Explore the material ->
**a.** In the Pentax 645D II thread, rewrite the part that opens with the words containing "PhaseOne launched first, Hasseblad" and closes with "comes in at.", substituting "Ricoh" for each "Pentax".
**b.** Answer these questions from the Pentax 645D II thread:
(i) At which event is the successor expected to be released?
(ii) How many camera systems with the Sony sensor does TomazK say there will now be?
(iii) Which camera's replacement does traveller wonder about?
**c.** List the usernames of everyone who posted in the Pentax 645D II thread.

Document section ->
- - - - - - -

# New Pentax 645d ii is coming next week



## ksagomonyants (Feb 6, 2014)

It seems that the long awaited successor of Pentax 645d will be released next week at the CP+ Camera & Photo Imaging Show in Yokohama, Japan. It will have a CMOS sensor. No price has been announced, but Pentax 645d was originally launched at ~$10,000.

http://blog.wppionline.com/2014/02/new-pentax-645d-medium-format-camera-with-cmos-sensor-to-be-unveiled-next-week/

http://www.dpreview.com/news/2014/02/05/ricoh-promises-reference-products-including-cmos-645d-at-cp

Those who won't be able to afford it but want to go to the "medium format", may hope that the price for the original Pentax 645d would decrease even more (now is ~$6000).


----------



## TomazK (Feb 6, 2014)

Cool, so there will now be 3 camera systems with the Sony sensor.
PhaseOne launched first, Hasseblad just said they would and now Pentax... cool...
Sony seem to be going into the sensor business strong.

T


----------



## moreorless (Feb 6, 2014)

The Phase One was pretty dam expensive($35K wasn't it?) so it'll be interesting to see what this Pentax comes in at.


----------



## traveller (Feb 6, 2014)

I wonder what this will do to the market for a 1Ds Mk3 replacement? It might help to speed up a new high-megapixel 1D series body, or it might force Canon to rethink their strategy and move the high-megapixel sensor into a lower end body. A lot will depend upon the price of this new Pentax 645...


----------

- - - - - - -

Pixel coordinate grounding data

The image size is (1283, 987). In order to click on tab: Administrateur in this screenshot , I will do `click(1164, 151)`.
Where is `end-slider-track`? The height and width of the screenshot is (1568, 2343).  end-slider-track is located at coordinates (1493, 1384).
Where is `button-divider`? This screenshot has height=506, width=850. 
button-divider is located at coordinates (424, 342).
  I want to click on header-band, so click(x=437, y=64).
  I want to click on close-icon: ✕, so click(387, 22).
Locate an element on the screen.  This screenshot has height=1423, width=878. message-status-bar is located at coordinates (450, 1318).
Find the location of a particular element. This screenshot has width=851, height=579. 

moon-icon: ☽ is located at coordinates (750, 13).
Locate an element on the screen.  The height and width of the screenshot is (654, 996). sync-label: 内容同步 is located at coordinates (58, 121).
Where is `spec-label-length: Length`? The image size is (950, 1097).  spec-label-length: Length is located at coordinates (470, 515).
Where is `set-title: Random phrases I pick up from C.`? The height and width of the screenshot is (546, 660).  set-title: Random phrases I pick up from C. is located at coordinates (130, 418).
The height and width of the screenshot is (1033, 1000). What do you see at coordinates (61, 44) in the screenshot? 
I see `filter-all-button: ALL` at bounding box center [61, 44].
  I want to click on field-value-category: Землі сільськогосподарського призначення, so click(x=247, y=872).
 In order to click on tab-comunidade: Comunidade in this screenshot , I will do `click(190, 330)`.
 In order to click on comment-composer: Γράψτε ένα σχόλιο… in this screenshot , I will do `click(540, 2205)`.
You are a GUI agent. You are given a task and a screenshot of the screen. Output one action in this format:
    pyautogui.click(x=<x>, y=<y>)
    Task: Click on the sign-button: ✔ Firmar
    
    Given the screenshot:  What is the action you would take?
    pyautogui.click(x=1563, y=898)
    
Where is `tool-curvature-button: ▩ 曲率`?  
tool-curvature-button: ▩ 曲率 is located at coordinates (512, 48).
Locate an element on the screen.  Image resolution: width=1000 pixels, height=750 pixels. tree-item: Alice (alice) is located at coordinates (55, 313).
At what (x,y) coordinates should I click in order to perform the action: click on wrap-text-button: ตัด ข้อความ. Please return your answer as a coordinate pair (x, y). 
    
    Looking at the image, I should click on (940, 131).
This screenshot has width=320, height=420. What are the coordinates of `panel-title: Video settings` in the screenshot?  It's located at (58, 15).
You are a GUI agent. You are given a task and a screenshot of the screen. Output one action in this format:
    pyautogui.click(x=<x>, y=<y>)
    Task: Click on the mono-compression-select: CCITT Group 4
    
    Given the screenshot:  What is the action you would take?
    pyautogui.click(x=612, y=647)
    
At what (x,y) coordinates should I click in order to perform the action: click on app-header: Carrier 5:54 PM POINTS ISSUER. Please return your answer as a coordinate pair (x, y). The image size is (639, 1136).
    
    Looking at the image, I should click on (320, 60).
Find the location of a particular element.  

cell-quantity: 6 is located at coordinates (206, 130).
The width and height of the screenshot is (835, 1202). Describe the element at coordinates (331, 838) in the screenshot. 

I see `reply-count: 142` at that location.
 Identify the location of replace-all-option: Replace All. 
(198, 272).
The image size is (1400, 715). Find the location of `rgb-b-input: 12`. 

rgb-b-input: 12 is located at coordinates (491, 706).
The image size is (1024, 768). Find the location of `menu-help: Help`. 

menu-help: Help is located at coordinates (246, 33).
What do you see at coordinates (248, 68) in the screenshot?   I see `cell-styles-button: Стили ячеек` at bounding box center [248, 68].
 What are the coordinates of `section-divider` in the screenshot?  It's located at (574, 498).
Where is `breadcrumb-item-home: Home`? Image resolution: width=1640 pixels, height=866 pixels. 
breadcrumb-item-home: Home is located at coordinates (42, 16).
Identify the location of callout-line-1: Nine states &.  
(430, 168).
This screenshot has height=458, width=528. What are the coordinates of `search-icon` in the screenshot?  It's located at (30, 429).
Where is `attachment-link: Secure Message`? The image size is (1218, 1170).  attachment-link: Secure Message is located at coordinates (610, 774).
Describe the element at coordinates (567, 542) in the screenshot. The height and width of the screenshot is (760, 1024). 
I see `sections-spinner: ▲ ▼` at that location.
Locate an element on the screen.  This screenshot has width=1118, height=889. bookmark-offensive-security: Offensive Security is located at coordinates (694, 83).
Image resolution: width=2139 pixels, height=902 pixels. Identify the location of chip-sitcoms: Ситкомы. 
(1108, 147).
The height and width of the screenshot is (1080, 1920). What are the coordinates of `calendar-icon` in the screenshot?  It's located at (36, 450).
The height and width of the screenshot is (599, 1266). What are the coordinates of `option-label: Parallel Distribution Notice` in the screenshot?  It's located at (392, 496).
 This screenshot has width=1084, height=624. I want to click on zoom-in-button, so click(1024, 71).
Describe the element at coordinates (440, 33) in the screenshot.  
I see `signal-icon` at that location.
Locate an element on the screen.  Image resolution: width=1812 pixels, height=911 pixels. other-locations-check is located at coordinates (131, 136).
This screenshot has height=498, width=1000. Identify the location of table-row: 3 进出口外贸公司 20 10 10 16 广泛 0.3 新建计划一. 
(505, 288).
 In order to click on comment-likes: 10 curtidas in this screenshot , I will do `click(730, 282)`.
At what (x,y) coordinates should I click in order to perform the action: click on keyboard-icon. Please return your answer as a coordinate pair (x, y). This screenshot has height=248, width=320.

- - - - - - -

Written responses ->
**a.**
PhaseOne launched first, Hasseblad just said they would and now Ricoh... cool...
Sony seem to be going into the sensor business strong.

T


----------



## moreorless (Feb 6, 2014)

The Phase One was pretty dam expensive($35K wasn't it?) so it'll be interesting to see what this Ricoh comes in at.

**b.**
(i) The CP+ Camera & Photo Imaging Show in Yokohama, Japan
(ii) 3
(iii) The 1Ds Mk3

**c.**
ksagomonyants
TomazK
moreorless
traveller